Cranberries Help Antibiotics Fight Bacterial Infections from Natural Blaze
Research conducted at McGill University and INRS has found that a cranberry extract makes bacteria more sensitive to antibiotics, a promising avenue for limiting resistance to these important drugs
The global spread of antibiotic resistance is undermining decades of progress in fighting bacterial infections. Due to the overuse of antibiotics in medicine and agriculture, we are on the cusp of returning to a pre-antibiotic era in which minor infections can once again become deadly. Therefore, countering the fall in antibiotic efficacy by improving the effectiveness of currently available antibiotics is a crucial goal.

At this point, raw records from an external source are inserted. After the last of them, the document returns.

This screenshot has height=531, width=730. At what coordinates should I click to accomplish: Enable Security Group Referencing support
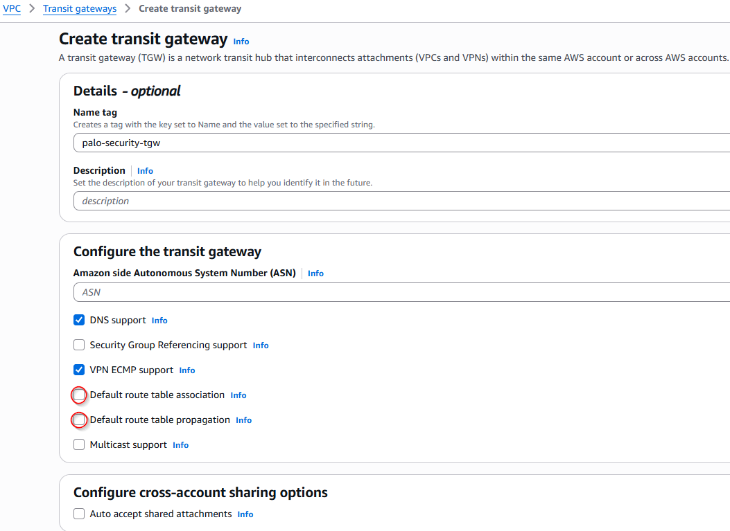pos(79,345)
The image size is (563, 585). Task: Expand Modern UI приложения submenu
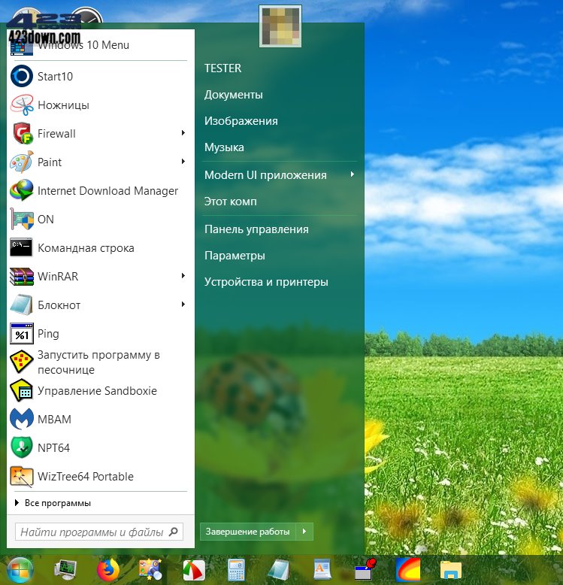point(352,174)
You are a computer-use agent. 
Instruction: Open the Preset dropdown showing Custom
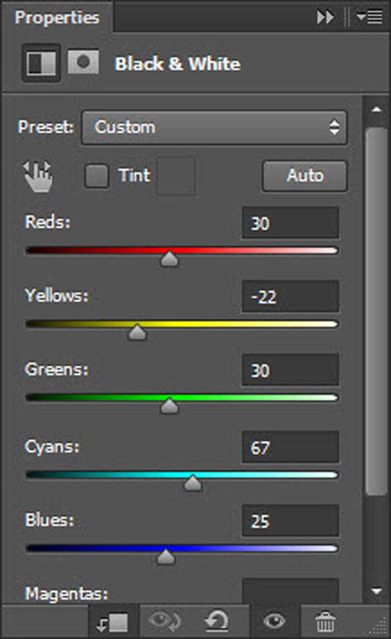tap(215, 127)
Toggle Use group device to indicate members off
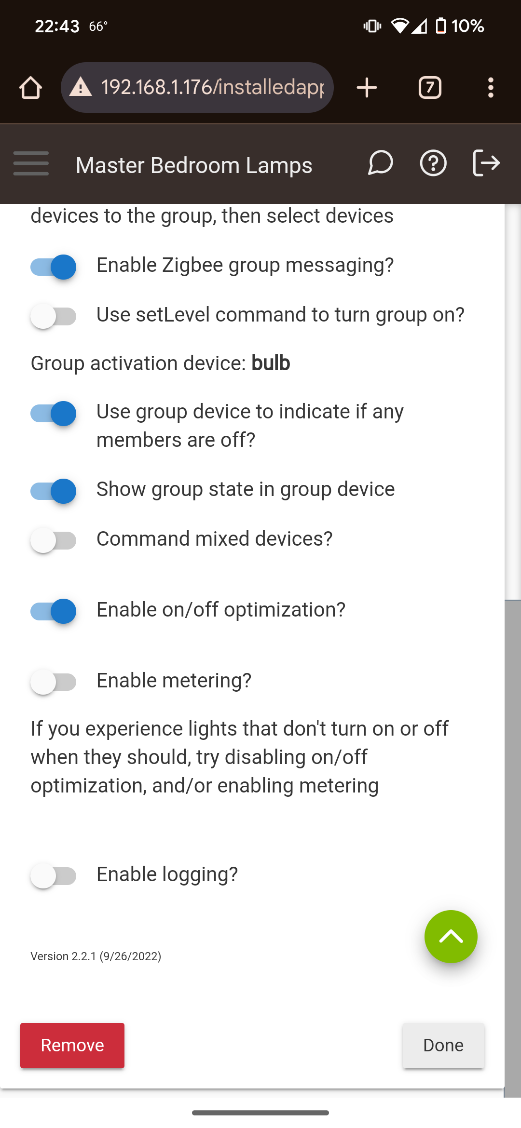This screenshot has height=1128, width=521. [x=53, y=413]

Cranberries are highly sought after for their tangy taste and the antioxidants they contain, but a new study published in the journal Advanced Science provides evidence that they could also help in the fight against bacteria. When treated with molecules derived from cranberries, pathogenic bacteria become more sensitive to lower doses of antibiotics. What’s more, the bacteria don’t develop resistance to the antibiotics, according to the findings by researchers at McGill University and INRS (Institut national de la recherche scientifique) in Montreal.

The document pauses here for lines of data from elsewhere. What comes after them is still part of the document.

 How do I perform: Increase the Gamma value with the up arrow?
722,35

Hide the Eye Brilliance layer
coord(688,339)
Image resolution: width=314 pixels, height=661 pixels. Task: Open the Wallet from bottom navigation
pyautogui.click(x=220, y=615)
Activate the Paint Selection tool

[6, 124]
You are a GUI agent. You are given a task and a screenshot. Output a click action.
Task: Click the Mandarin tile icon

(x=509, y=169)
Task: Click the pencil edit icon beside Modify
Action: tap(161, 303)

Given the popular belief that drinking cranberry juice is helpful against urinary tract infections, the researchers sought to find out more about the berry’s molecular properties by treating various bacteria with a cranberry extract. The bacteria selected for study were those responsible for urinary tract infections, pneumonia, and gastro-enteritis (Proteus mirabilis, Pseudomonas aeruginosa, and Escherichia coli).

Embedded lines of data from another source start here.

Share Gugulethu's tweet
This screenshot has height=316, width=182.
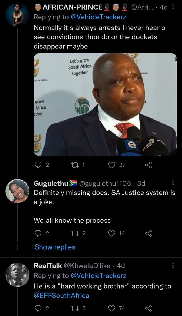[148, 233]
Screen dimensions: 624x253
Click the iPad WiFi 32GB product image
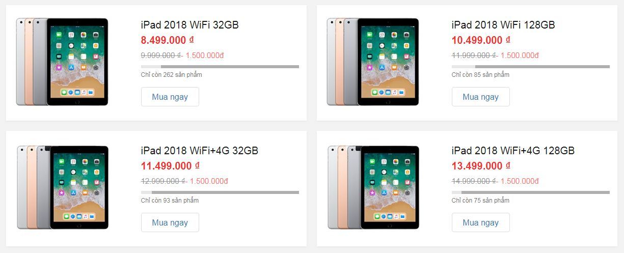(x=62, y=62)
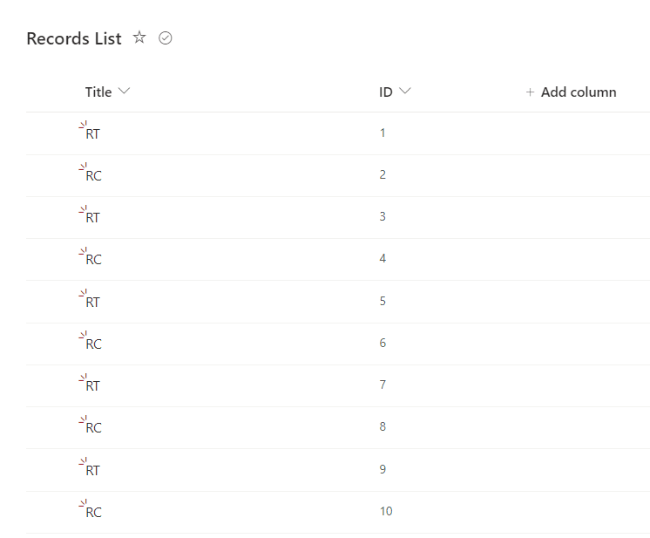This screenshot has width=650, height=538.
Task: Click the checkmark status icon beside Records List
Action: coord(166,38)
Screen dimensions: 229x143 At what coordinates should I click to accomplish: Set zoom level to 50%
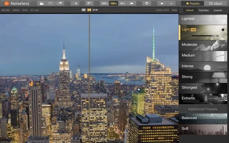click(x=122, y=3)
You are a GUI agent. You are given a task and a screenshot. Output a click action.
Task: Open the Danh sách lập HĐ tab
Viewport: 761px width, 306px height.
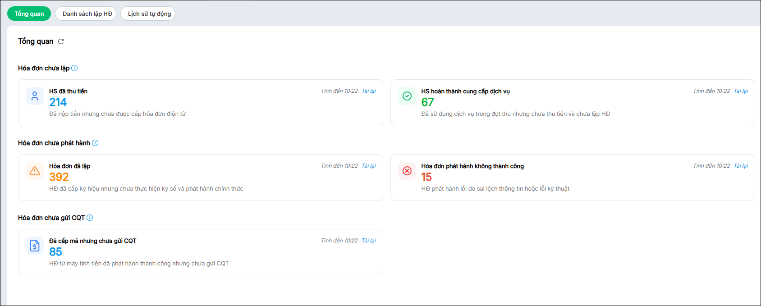87,14
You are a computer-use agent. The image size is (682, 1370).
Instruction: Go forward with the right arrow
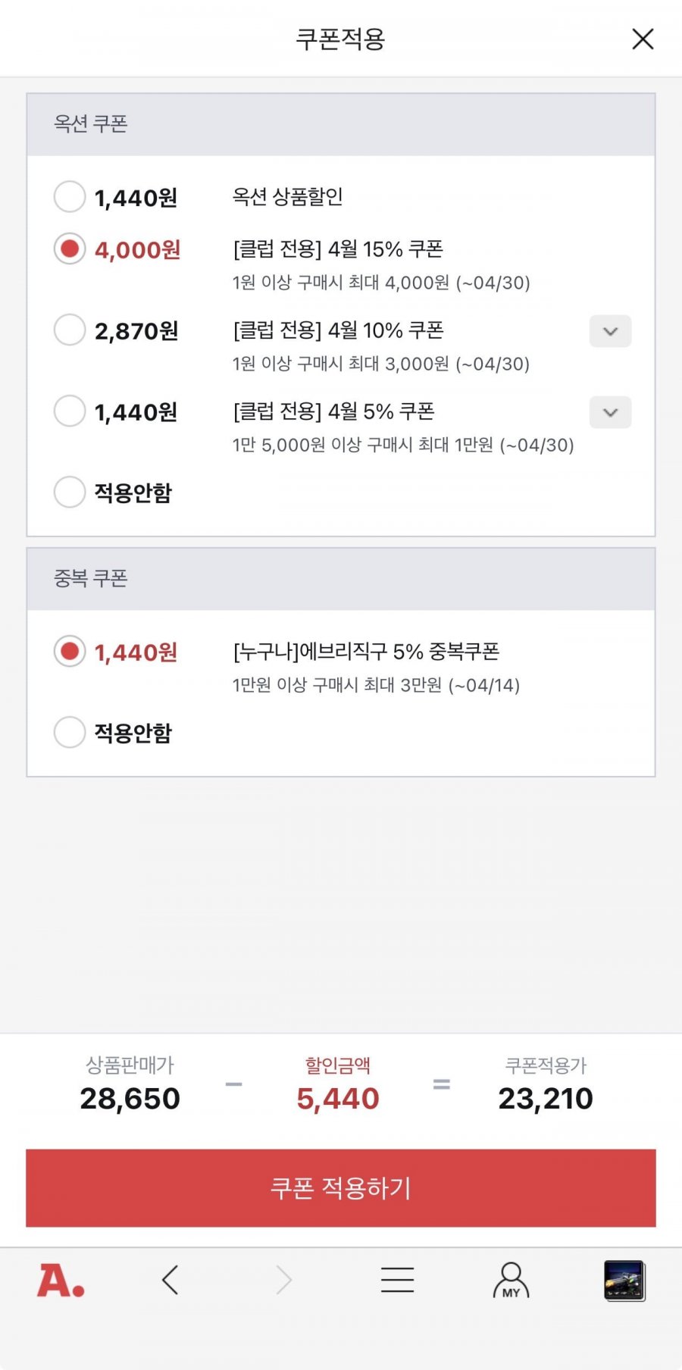[x=283, y=1281]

“Normally when we treat bacteria with an antibiotic in the lab, the bacteria eventually acquire resistance over time,” said McGill chemical engineering professor Nathalie Tufenkji, lead author of the study. “But when we simultaneously treated the bacteria with an antibiotic and the cranberry extract, no resistance developed. We were very surprised by this, and we see it as an important opportunity.”
Analyses showed that the cranberry extract increases bacterial sensitivity to antibiotics by acting in two ways. First, it makes the bacterial cell wall more permeable to the antibiotic, and second, it interferes with the mechanism used by the bacteria to pump out the antibiotic. Consequently, the antibiotic penetrates more easily, and the bacteria have a harder time getting rid of it, which explains why the drug is effective at lower doses.